Emile Giffard, a chemist (what is it with those chemists?) in Angers, France, began distilling his Menthe Pastille Crème de Menthe in 1885, and the Giffard distillery is still ran by his descendants to this day. In addition to Emile’s Menthe Pastille which is still available today, they produce a wide range of eaux de vie and liqueurs. Giffard have a number of different orange liqueurs available, including an interestingly named Parfait Triple Sec, but here we look at the Orange Curaçao from their standard range and the triple sec from their “Premium” range. For details on how the comparison was performed, check the notes on the showdown.
Giffard Orange Curaçao
Giffard Orange Curaçao is one of the many orange Curaçaos that use Cognac as an ingredient, albeit just 5% of the overall product, and has a pale yellow-orange colour. The nose has quite a bright orange zest smell, with just the slightest suggestion of Cognac, and while it smells fresh it lacks the intensity many other orange liqueurs offer. It has a very light, watery mouth feel which jars with most of the other orange liqueurs tasted.
The use of Cognac is almost completely forgotten when tasted, with a fairly natural orange flavour fading in to hints of Cognac and vanilla and then a long rock candy finish. Perhaps due to the fairly low alcohol content the liqueur felt a little underpowered, its flavours pleasant but tasting almost watered down. When sipping alone this is perhaps no bad thing, but in a cocktail I fear the subtleness will just get lost behind other alcohol. I can’t help but wonder what it would be like if it were just a little more beefy…
Giffard Premium Curaçao Triple Sec
Giffard Premium Curaçao Triple Sec is part of Giffard’s range of high-end liqueurs, launched in 2006, and is clear and fairly non-viscous in the glass. Its nose is a mild to medium strength orange zest smell, with a notably bitter edge like when you include a lot of rind in a twist. It is very natural, with just a slight suggestion of the alcoholic base.

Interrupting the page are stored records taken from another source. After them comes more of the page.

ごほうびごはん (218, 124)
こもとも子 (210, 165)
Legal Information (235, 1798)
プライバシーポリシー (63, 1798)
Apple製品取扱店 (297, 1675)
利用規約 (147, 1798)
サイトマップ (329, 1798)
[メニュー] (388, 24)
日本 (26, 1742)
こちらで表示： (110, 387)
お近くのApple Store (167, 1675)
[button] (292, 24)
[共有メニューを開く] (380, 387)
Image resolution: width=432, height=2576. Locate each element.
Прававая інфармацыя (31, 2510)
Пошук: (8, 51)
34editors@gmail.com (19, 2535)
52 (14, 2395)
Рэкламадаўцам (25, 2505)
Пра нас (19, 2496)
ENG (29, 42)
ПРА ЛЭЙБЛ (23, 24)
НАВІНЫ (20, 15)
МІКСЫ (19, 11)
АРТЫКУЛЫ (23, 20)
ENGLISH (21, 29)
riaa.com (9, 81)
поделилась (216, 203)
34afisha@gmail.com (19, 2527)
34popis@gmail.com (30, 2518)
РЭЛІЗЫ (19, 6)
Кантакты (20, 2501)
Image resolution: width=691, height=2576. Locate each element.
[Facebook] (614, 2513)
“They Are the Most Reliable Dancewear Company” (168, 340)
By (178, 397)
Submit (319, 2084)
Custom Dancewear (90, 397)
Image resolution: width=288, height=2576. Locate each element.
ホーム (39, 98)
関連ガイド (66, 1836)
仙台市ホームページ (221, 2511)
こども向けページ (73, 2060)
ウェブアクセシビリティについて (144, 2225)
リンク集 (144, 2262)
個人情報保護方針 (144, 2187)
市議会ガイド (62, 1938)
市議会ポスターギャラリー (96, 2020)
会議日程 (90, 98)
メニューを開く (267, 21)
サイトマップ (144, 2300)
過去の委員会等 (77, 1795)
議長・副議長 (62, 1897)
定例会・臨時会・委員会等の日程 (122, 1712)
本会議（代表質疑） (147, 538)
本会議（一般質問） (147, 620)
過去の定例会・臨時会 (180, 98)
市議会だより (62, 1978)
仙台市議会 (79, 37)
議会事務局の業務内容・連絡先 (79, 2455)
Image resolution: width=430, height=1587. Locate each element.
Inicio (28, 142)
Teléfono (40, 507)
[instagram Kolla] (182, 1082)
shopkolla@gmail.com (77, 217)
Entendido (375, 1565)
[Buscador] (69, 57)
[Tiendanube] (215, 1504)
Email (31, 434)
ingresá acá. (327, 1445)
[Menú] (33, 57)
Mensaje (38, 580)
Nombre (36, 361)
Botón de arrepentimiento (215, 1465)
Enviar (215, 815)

In the mouth there is a strong mix of sweet and bitter orange flavours, and a notably subtle amount of sugar which makes this relatively dry for a liqueur. The orange bitterness intensifies toward the end, resulting in a powerful finish which has very little burn. The lack of sweetness and the strong, natural-tasting flavours make this a triple sec I am definitely looking forward to trying in a cocktail.
Note: In the interests of full disclosure, the liqueurs included in this comparison are a mixture of bottles I have purchased myself, and samples solicited from their UK distributors.